◆ BRIEF:
Repeat each entry in full, exactly.

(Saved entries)

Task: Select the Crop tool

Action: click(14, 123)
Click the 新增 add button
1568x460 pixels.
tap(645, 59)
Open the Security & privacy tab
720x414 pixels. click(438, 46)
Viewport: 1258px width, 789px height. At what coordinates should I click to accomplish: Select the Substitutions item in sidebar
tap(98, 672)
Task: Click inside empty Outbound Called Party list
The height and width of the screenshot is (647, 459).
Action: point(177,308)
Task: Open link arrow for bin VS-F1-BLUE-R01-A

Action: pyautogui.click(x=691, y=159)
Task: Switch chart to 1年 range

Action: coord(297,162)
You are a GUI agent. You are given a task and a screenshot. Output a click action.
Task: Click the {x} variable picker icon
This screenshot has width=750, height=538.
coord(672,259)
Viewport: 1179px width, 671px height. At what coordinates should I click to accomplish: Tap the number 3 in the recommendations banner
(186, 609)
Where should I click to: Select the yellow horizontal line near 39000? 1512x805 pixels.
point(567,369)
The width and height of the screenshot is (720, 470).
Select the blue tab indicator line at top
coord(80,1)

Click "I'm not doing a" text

◆ OUTPUT BELOW:
Task: Select the Crop tool

Action: click(14, 123)
Click the 新增 add button
1568x460 pixels.
tap(645, 59)
Open the Security & privacy tab
720x414 pixels. click(438, 46)
Viewport: 1258px width, 789px height. At what coordinates should I click to accomplish: Select the Substitutions item in sidebar
tap(98, 672)
Task: Click inside empty Outbound Called Party list
The height and width of the screenshot is (647, 459).
Action: point(177,308)
Task: Open link arrow for bin VS-F1-BLUE-R01-A

Action: pyautogui.click(x=691, y=159)
Task: Switch chart to 1年 range

Action: coord(297,162)
You are a GUI agent. You are given a task and a screenshot. Output a click action.
Task: Click the {x} variable picker icon
This screenshot has width=750, height=538.
coord(672,259)
Viewport: 1179px width, 671px height. At what coordinates should I click to accomplish: Tap the number 3 in the recommendations banner
(186, 609)
Where should I click to: Select the yellow horizontal line near 39000? 1512x805 pixels.
point(567,369)
The width and height of the screenshot is (720, 470).
Select the blue tab indicator line at top
coord(80,1)

Click "I'm not doing a" text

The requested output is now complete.